EXTRACTED INFORMATION:
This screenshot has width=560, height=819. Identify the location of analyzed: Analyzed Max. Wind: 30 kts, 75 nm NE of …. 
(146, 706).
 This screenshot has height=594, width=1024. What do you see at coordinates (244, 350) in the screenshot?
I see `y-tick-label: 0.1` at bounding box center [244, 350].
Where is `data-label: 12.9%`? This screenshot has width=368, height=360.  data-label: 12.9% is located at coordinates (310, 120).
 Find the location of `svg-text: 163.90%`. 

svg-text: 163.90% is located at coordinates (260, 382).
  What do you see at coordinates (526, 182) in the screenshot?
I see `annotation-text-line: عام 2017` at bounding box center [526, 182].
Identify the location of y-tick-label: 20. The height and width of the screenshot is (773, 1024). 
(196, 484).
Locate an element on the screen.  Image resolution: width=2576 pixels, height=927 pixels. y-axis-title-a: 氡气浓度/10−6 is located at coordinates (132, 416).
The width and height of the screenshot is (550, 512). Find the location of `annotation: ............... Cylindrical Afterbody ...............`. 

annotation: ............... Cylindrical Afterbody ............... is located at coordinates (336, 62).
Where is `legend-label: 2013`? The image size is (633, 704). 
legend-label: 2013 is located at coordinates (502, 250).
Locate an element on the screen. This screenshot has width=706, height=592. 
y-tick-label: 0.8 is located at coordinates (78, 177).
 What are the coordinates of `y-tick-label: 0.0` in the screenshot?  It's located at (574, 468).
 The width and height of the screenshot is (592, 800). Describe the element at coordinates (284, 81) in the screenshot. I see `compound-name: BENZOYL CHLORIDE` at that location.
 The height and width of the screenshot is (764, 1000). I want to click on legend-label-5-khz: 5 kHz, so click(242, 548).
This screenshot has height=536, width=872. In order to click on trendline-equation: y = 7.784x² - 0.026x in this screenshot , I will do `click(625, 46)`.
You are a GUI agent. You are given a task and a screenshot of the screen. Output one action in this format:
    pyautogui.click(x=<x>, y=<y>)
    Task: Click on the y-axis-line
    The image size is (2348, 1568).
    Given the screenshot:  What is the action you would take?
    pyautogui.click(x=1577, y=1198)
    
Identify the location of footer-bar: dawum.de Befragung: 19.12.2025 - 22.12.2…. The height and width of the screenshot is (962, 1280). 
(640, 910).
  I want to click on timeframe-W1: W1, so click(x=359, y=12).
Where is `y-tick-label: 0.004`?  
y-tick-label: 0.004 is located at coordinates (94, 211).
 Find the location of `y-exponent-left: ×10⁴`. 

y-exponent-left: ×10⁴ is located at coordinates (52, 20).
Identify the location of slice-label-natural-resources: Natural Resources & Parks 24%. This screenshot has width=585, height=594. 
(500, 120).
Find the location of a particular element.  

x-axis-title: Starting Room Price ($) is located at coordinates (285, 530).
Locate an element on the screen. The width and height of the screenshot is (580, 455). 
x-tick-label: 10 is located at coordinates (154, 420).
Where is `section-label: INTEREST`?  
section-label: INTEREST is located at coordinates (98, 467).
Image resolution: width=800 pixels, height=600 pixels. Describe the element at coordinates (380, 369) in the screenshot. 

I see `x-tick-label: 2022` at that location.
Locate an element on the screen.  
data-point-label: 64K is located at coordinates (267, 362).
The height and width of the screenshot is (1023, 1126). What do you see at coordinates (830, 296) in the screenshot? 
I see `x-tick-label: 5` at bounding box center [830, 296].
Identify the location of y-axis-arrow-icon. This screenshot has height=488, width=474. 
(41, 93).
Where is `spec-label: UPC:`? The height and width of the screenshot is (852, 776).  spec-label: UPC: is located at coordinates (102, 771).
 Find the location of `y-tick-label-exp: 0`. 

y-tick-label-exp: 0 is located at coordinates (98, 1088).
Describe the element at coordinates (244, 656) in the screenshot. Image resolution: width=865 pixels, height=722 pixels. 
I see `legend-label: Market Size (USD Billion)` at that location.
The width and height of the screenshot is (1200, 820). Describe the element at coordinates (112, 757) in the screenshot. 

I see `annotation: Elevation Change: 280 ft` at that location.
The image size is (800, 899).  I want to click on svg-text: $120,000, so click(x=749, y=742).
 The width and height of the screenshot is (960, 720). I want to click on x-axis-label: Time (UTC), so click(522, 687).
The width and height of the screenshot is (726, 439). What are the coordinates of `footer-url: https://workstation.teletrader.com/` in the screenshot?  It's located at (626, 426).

PROBLEM TO SOLVE: Starting with the line that contains "Locate an element on the screen. This" and going on through the line that contains "y-tick-label: 0.8 is", format the records above as a numbered list, leaving out any blank lines.

OUTPUT FOR THIS TASK:
1. Locate an element on the screen. This screenshot has width=706, height=592. 
2. y-tick-label: 0.8 is located at coordinates (78, 177).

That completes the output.